Details are also sketchy on how the rest of the range will be named – if we end up with GTX 280 and 260 and GT 280 and 260, things could become confused. Nvidia is also banking on people knowing the hierarchy of prefixes (GTX trumps GT beats GS and so forth) which is by no means intuitive to the casual buyer.
We suspect that a GeForce 300-range will further confuse things as you won’t be able to tell which is the better card by price alone – a GeForce GT 380 could be the same price as a GTX 260, for example, and only benchmarks will tell which will be faster. Still, at least hardware journalists won’t be put out of a job after the naming convention change….
Bah-remember the old ATi apporach I say: More X’s =more power!
yep… until they took stock and changed their naming convention… I seem to remember at the time writing that Nvidia really really really needed to do the same… looks like they may scan these pages after all eh ![]()
The new ATi approach makes reasonable sense when you multiply 4850 by 2 and get 9600, even if that maths analogy doesn’t work for the others in the series.
Duh…make that 9700…still you get what I mean…

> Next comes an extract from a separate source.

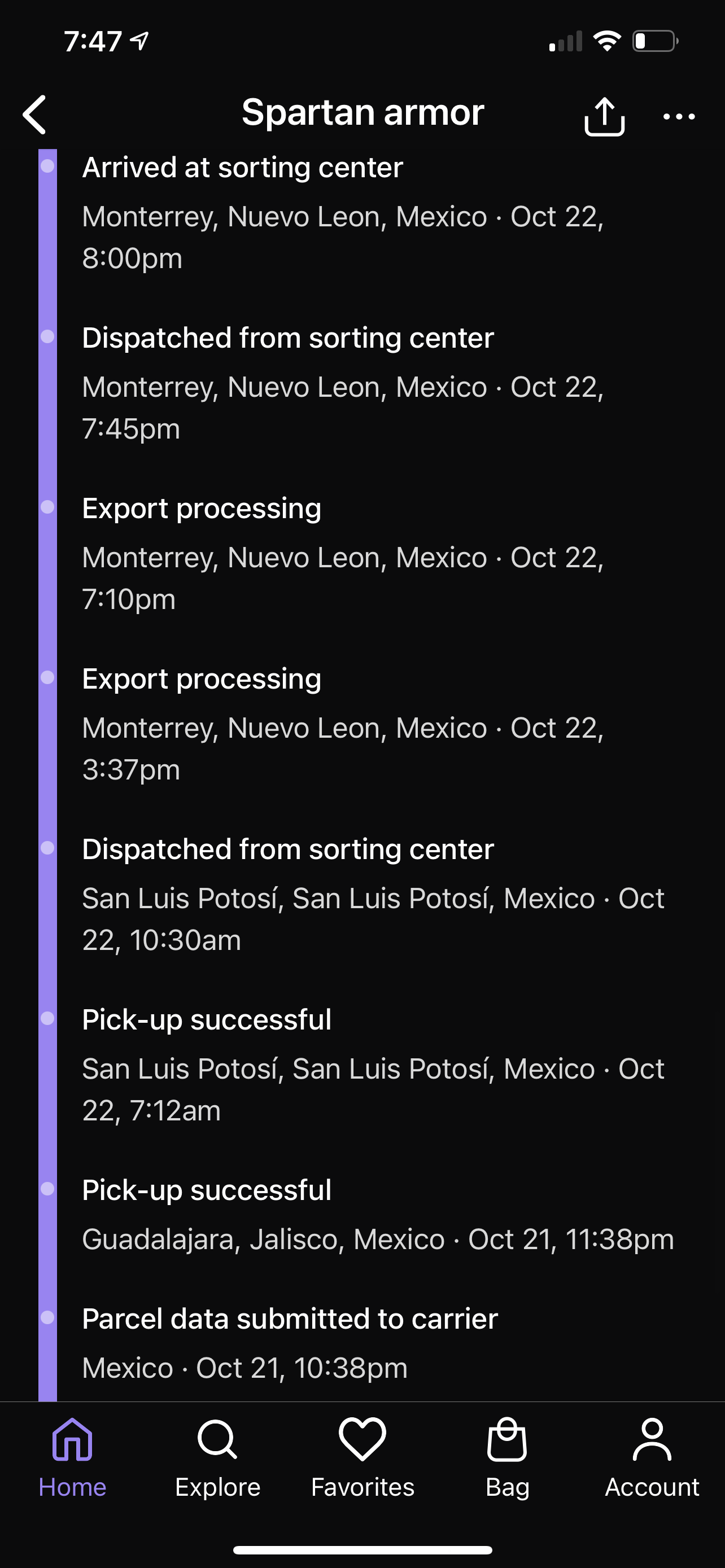Open the three-dot more options menu

click(x=679, y=116)
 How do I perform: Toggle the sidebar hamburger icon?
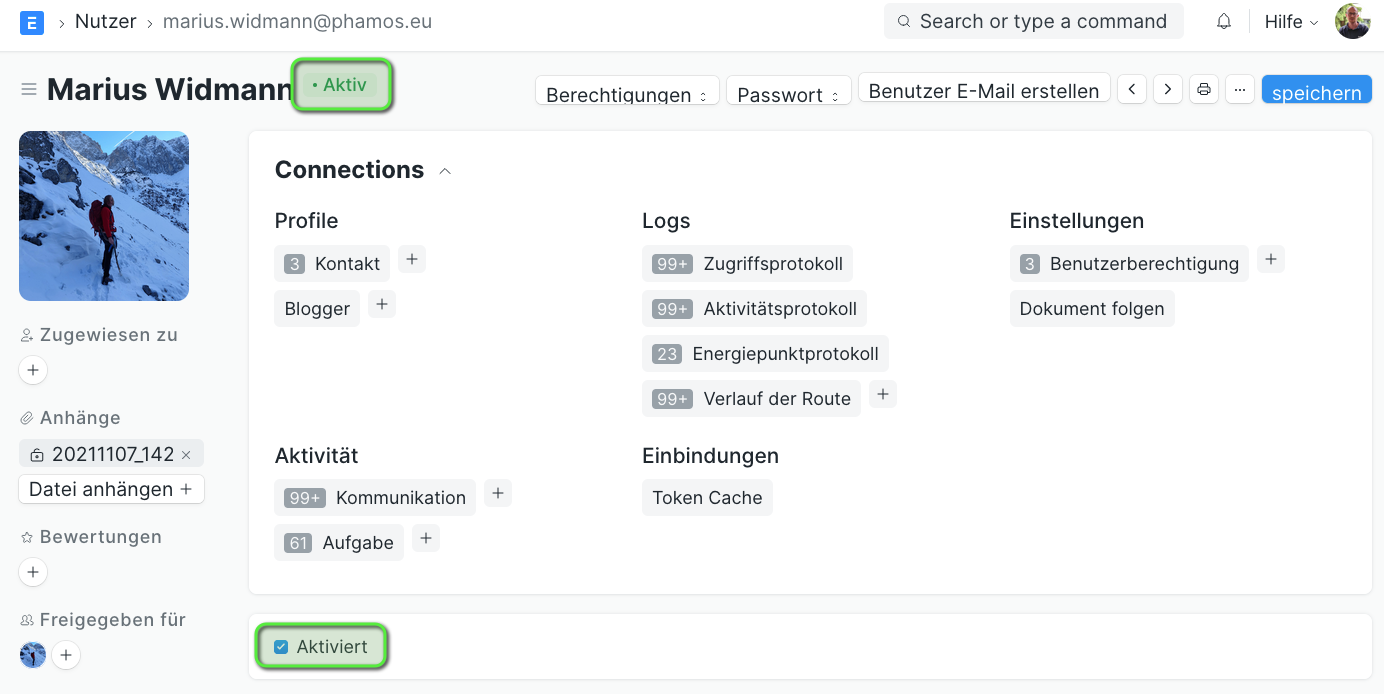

What a confusing naming system! Putting the emphasis on the letters will give the wrong impression to customers. Imaging if they did that to the 9800’s. Which would sound better, GT 9800 or GTX 9600? If you believe the new naming system, it would be the latter when actually the opposite is true. To be honest I can’t see them using any other names than GTX without confusing customers.